Daniel Oehler / 16.03.2022

Seltsamer Krieg, bei dem die Gasdurchleitung zum finanziellen Vorteil beider Konfliktparteien weitergehen - so viel Schotter pro Kubikmeter Gas ist alternativlos -, so wie die Kriegsparteien in Libyen trotz aller Kämpfe beim einträglichen Erdölgeschäft kooperiert haben. Seltsamer Krieg, bei dem die Staatschefs mehrerer Länder mal eben so in die Hauptstadt eines Landes reisen, über dessen Himmel die Luftwaffe eines anderen Landes die absolute Kontrolle hat. Seltsamer Krieg, bei der die Militär-“Expertin” an der Spitze der EU dieselbe durch Sanktionen gegen eine Kriegspartei bei jahrelanger offener Ignoranz gegen Vergehen der anderen Seite plattmacht. So als hätte Flintenuschi nicht schon anderswo genug Schaden angerichtet, man denke an den Zustand der Bundeswehr. Finden wir uns damit ab: die EU reduziert sich gerade zum Wurmfortsatz Asiens.
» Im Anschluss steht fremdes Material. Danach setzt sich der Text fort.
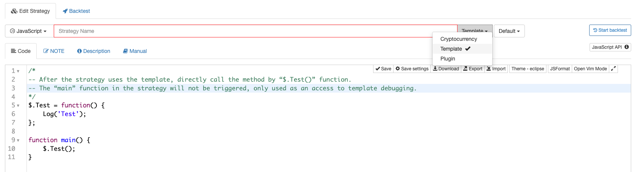Click the fullscreen expand editor icon
638x172 pixels.
[613, 68]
Der Laden ist so abgetakelt wie die Gorch Fock. Der Kahn ist ein Symbol für kaputtes Militär und die “Effizienz” windabhängiger Technologie.

Manfred Werner / 16.03.2022

Mal wieder einer dieser Artikel aus der Feder der Ukrainischen Kriegspropaganda, die um jeden Preis den Westen in die Auseinandersetzung hineinziehen will. Allein einen als „Friedensmission“ deklarierten NATO-Einsatz im Kriegsgebiet zu fordern ist schon fatal und erfordert eine klare Absage. Und mal wieder ist es Putins-Krieg und die Kreml-Aggression. Man kann es aber auch als Russlands rechtmäßigen Akt der Selbstverteidigung sehen. Eine sehr einseitige Sichtweise…mal wieder. Warum gibt es keinen Artikel, der einmal die andere Sicht darstellt ?  Warum fordert eigentlich niemand die sofortige Ausweisung des Botschafters Melnyk, der uns in sämtlichen Medien ununterbrochen beschimpft ? Alle Seiten müssen gesehen werden.